Task details: With pictures omitted, the line containing "Task: Click the Dashboard page heading" and all later lines of the records below are to be restated word for word.

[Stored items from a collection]
______
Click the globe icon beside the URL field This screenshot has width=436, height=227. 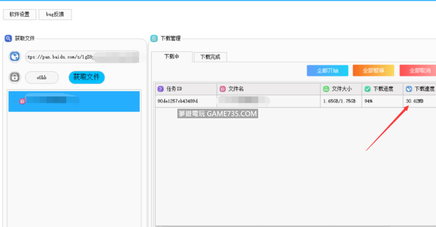[15, 57]
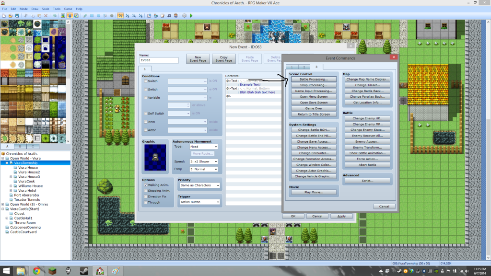Click the Battle Processing... button

click(x=314, y=79)
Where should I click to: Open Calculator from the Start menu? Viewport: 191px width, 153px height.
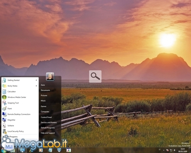click(x=20, y=92)
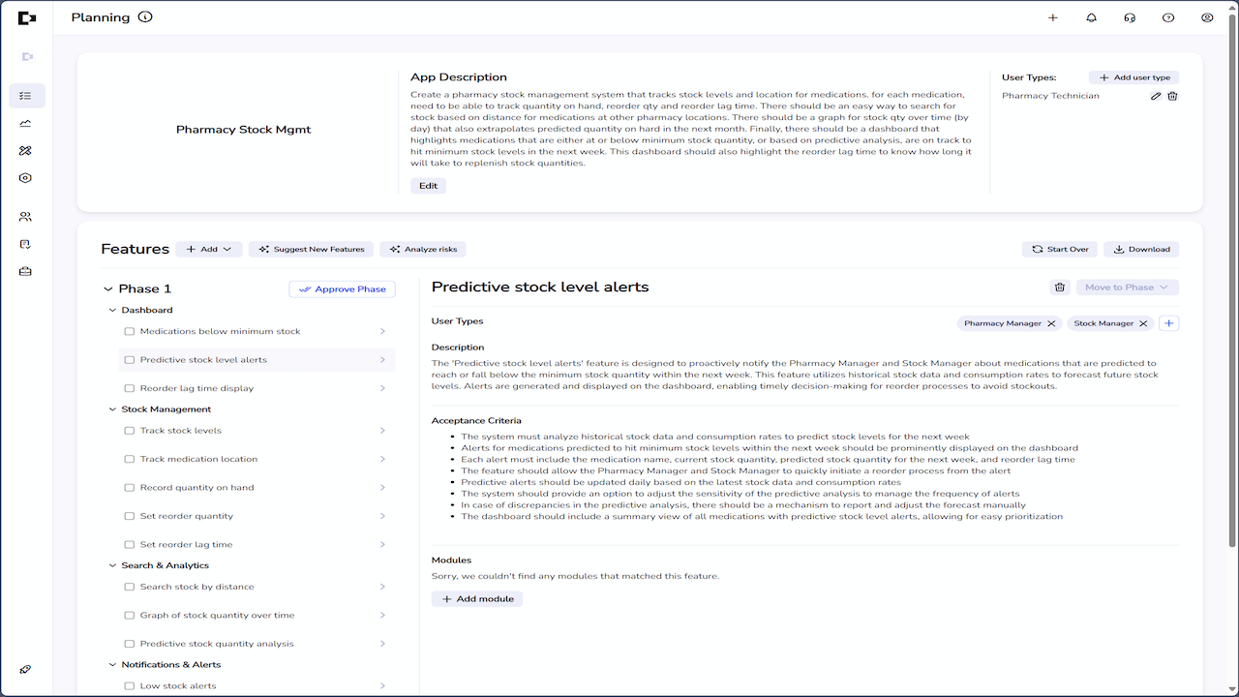Check the Medications below minimum stock box

pos(130,331)
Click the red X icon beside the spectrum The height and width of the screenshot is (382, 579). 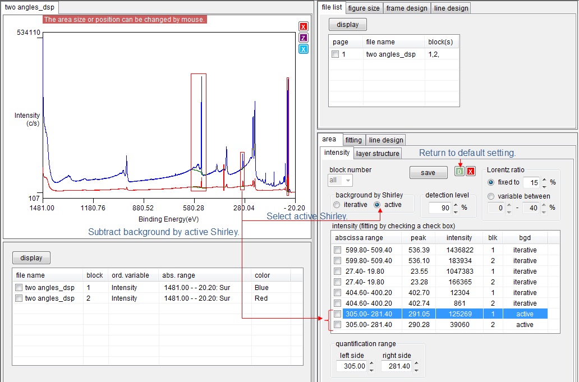(x=304, y=27)

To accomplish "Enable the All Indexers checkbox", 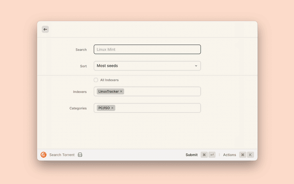I will 96,80.
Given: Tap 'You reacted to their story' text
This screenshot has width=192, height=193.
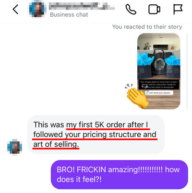Looking at the screenshot, I should (x=147, y=27).

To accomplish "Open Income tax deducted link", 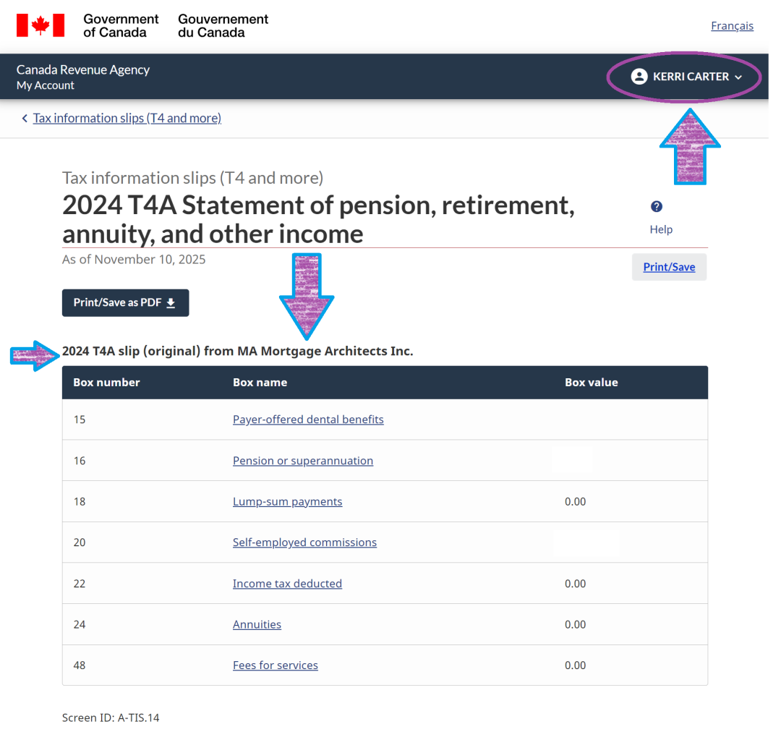I will click(x=287, y=584).
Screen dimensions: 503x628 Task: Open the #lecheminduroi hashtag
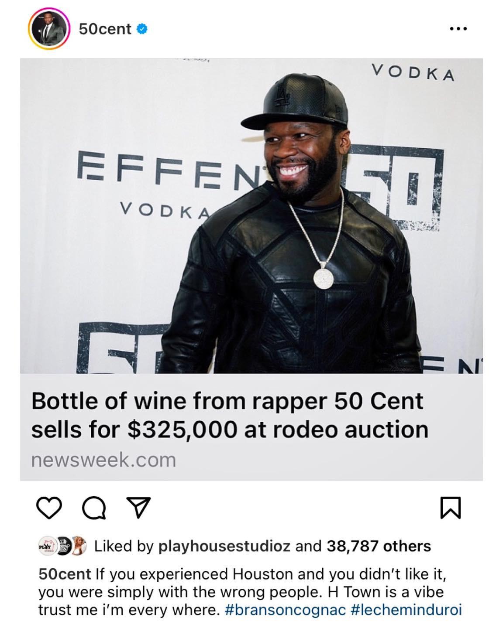pos(406,610)
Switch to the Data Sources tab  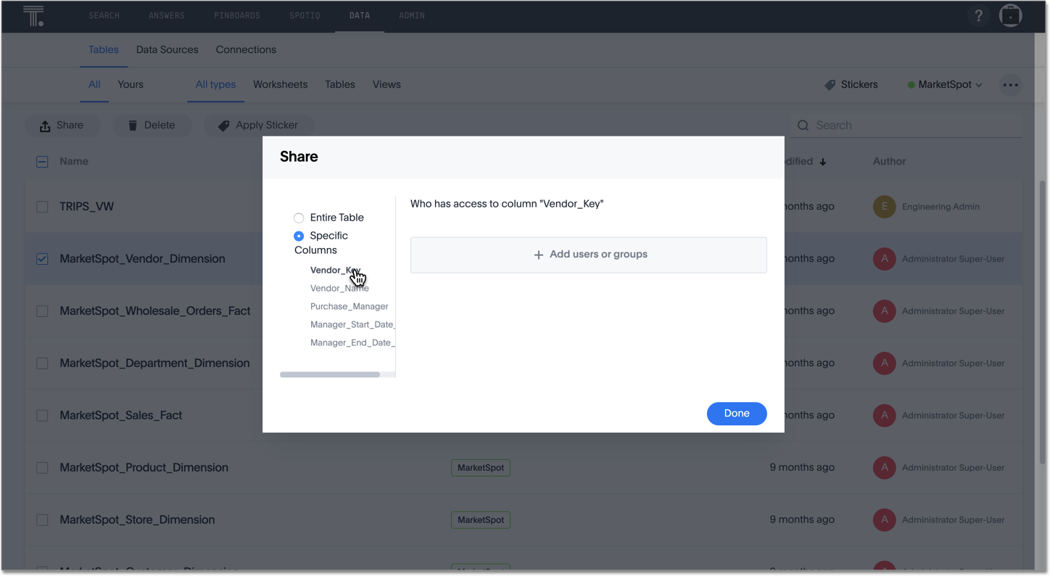[x=167, y=49]
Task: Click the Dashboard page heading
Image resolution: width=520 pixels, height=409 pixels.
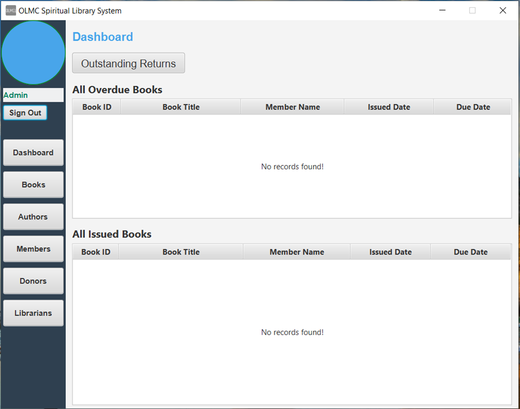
______
Answer to the exercise:
Task: Click the Dashboard page heading
Image resolution: width=520 pixels, height=409 pixels.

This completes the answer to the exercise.